Parrillo c. Italie (requête n° 46470/11)

L’affaire concernait l’interdiction opposée à Mme Parrillo par la loi italienne n° 40/2004 de faire don d’embryons issus d’une fécondation in vitro et non destinés à une grossesse, afin d’aider la recherche scientifique.

Saisie pour la première fois de cette question, la Cour a dit que l’article 8 trouvait à s’appliquer dans cette affaire sous son volet « vie privée », les embryons en cause renfermant le patrimoine génétique de Mme Parrillo et représentant donc une partie constitutive de son identité.

La Cour a d’emblée estimé que l’Italie devait bénéficier sur cette question délicate d’une ample marge d’appréciation, ce que confirment l’absence de consensus européen et les textes internationaux à ce sujet.

La Cour a ensuite relevé que l’élaboration de la loi n° 40/2004 avait donné lieu à un important débat et que le législateur italien avait tenu compte de l’intérêt de l’État à protéger l’embryon, comme de celui des individus à exercer leur droit à l’autodétermination.

La Cour a précisé qu’il n’était pas nécessaire de se pencher dans cette affaire sur la question, délicate et controversée, du début de la vie humaine, l’article 2 (droit à la vie) n’étant pas invoqué.

Notant enfin que rien n’attestait de la volonté du compagnon décédé de Mme Parrillo de donner les embryons à des fins de recherche scientifique, la Cour a conclu que l’interdiction en cause était « nécessaire dans une société démocratique ».

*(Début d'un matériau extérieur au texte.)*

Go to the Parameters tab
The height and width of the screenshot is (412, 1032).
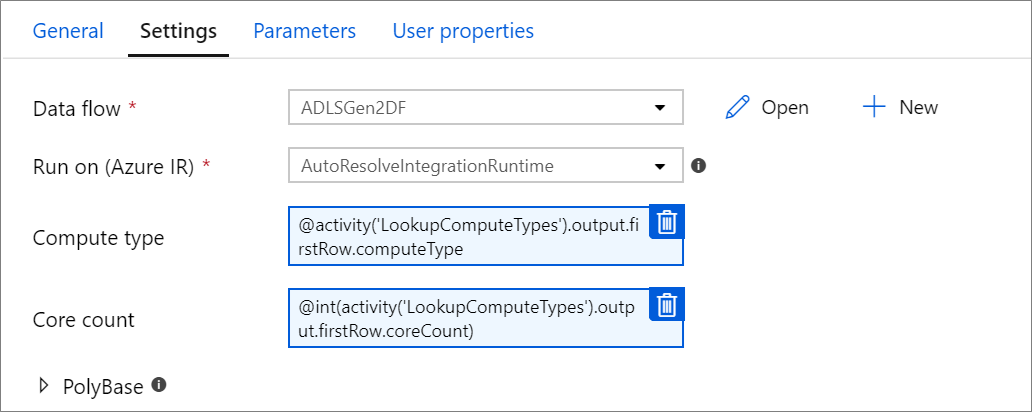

Dans un arrêt du 27 août 2015, la Cour a conclu, par seize voix contre une, qu’il n’y avait pas de violation de l’Article 8 (droit au respect de la vie privée) de la Convention Européenne des Droits de l’Homme.

Gestation pour autrui

Renvoi devant la Grande Chambre

Paradiso et Campanelli c. Italie (requête n° 25358/12)

L’affaire concernait la prise en charge par les services sociaux d’un enfant de neuf mois né en Russie à la suite d’un contrat de gestation pour autrui (GPA), conclu par un couple dont il fut ultérieurement établi qu’il n’avait aucun lien biologique avec l’enfant.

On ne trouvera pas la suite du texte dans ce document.